┌─ Excerpt
This invention relates to chemical sensors which detect the presence of selected air contaminants through changes in electrical impedance resulting from structural changes in a vapor-sensitive polymer. More specifically, the invention relates to sensors that can be incorporated in gas filtering devices so as to provide a warning when the life of a filter is at or near exhaustion.
Air purifying respirator cartridges are used to allow workers to remain in an ambient which contains toxic gases that would be harmful to breathe. Depending on the concentration of the toxic gas and other factors, a respirator cartridge may last from minutes to days before the adsorbent bed is expended. One of the major problems users face is determining when the service life has ended. It is an object of this invention to provide an active-end-of-service-life-indicator (AEOSLI) that could be placed in the adsorbent bed and would signal the user when the life of the cartridge was nearing the end.
The presence of an unambiguous signal warning the user that the cartridge is almost expended would give greater protection to the user, who would not have to rely on sensory indicators such as dizziness. In addition, an AEOSLI could be used for those toxic gases for which there is no sensory warning, regulations permitting. This could lead to the use of air-purifying respirators with many compounds which now require the use of a SCBA (self-contained breathing apparatus).
The development of an AEOSLI is of especially great significance today since the official threshold level values of about 500 compounds have been lowered, and adequate sensory warning is not provided at these reduced levels for many compounds. An AEOSLI will make it possible to continue to employ an air purifying respirator instead of a SCBA in many applications. Simple positive and negative pressure respirators provide the economic benefits of lower cost and increased productivity, as well as improved safety and comfort for workers. All in all, an AEOSLI offers the very important advantages of safer and more economical protection (no need to undergo sensory warning or change canisters for every shift) and of allowing the use of air-purifying respirators with compounds that don't provide sensory warning at the permissible levels. Thus, the AEOSLI could result in considerable savings to industry and in increased worker safety and comfort.
It is a major objective of this invention to provide an AEOSLI with an unambiguous alarm to warn the user when at least 10% of the respirator cartridge life remains without the AEOSLI interfering with the operation of the respirator.
It is another purpose of this invention to provide novel microchemical sensors that operate on very little power and can detect low levels of chemical vapors and gases inside an active adsorbent bed.
It is yet another object of the invention to interface the new microsensor technology with existing adsorbent-based protection systems to create a new respiratory protection device that can alert and alarm the user when the adsorbent is spent and the protection is not adequate.
It is still another object of the invention to provide small chemical sensors that are very low in cost and power consumption.
The prior art pertaining to AEOSLI devices includes U.S. Pat. No. 4,847,594, issued on Jul. 11, 1989, to J. R. Stetter, and U.S. Pat. No. 4,873,970, issued on Oct. 17, 1989, to M. Freidank et al. The patent to Freidank et al. utilizes electrochemical sensors only. Chemiresistive sensors are disclosed in Stetter's patent and also in James P. Dolan's U.S. Pat. No. 4,129,030 (Dec. 12, 1978), U.S. Pat. No. 4,224,595 (Sep. 23, 1980), and U.S. Pat. No. 4,237,721 (Dec. 9, 1980). However, none of these patents disclose chemiresistive sensors that are based on structural changes in vapor-sensitive polymers.
It is therefore still another object of the invention to provide chemical sensors in which the electrical impedance changes as a result of structural changes in a polymer upon exposure to certain vapors.
└─
┌─ Records supplied
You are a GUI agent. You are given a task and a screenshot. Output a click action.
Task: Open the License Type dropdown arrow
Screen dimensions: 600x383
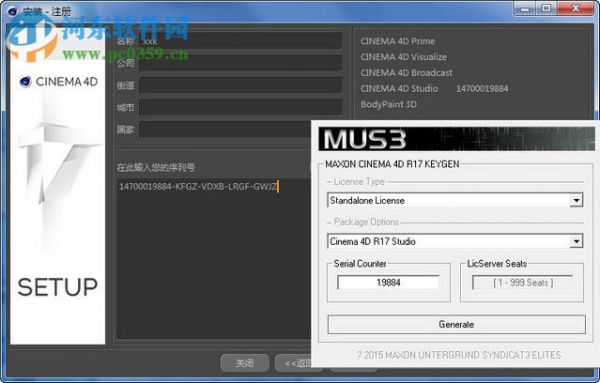click(576, 200)
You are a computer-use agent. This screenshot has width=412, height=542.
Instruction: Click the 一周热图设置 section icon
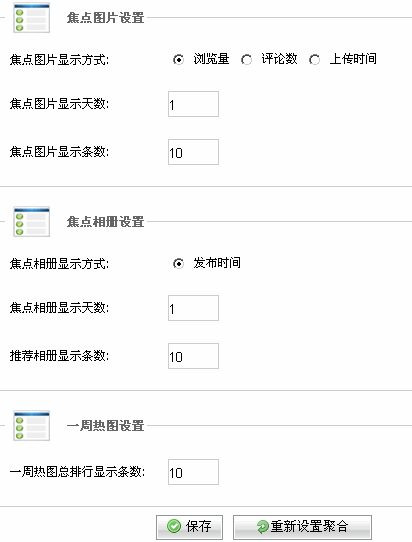pos(31,425)
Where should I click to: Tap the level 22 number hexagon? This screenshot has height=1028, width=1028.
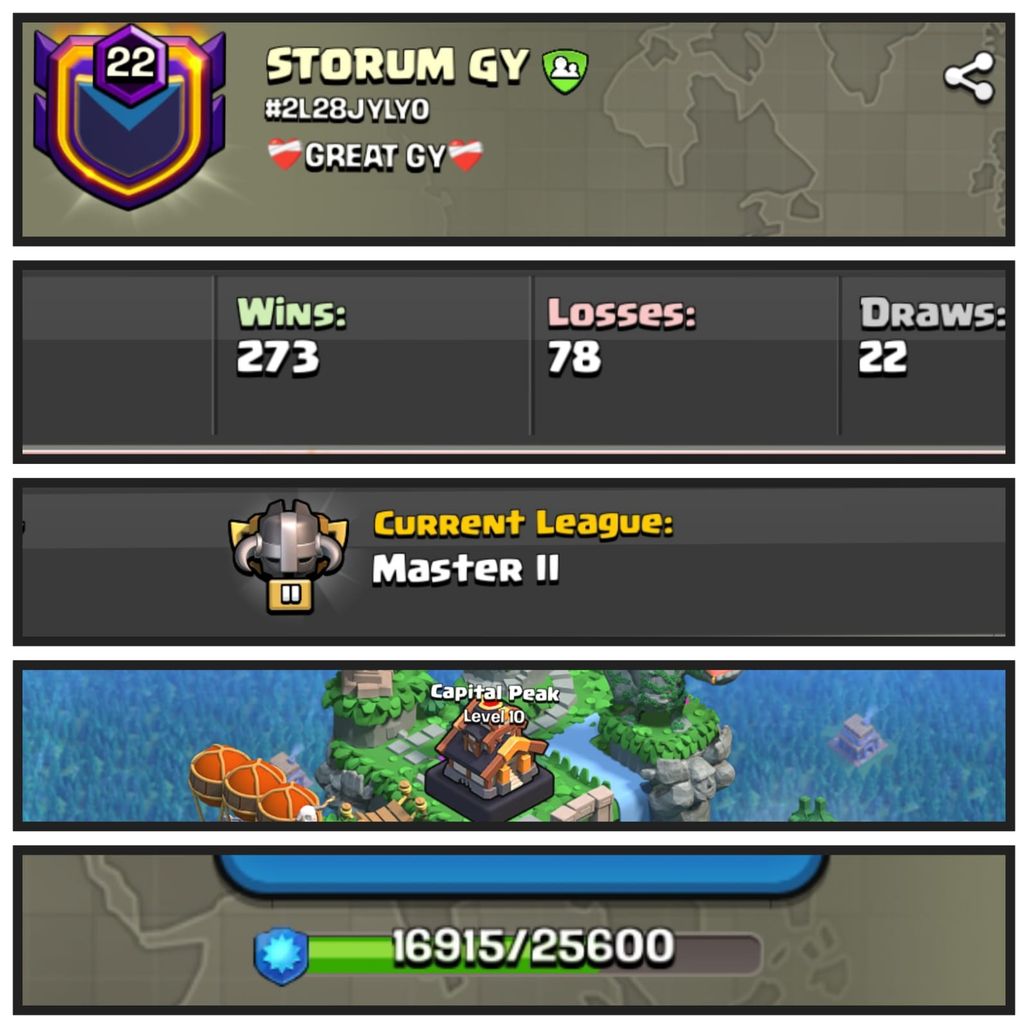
└─
Exercise instructions
Answer these questions from the respirator sensor text:
(a) How much of the respirator cartridge life should remain when the alarm warns the user?
(b) About how many compounds have had their official threshold level values lowered?
(c) What type of sensors does the patent to Freidank et al. use?

Answer to this task
(a) At least 10%
(b) About 500
(c) Electrochemical sensors only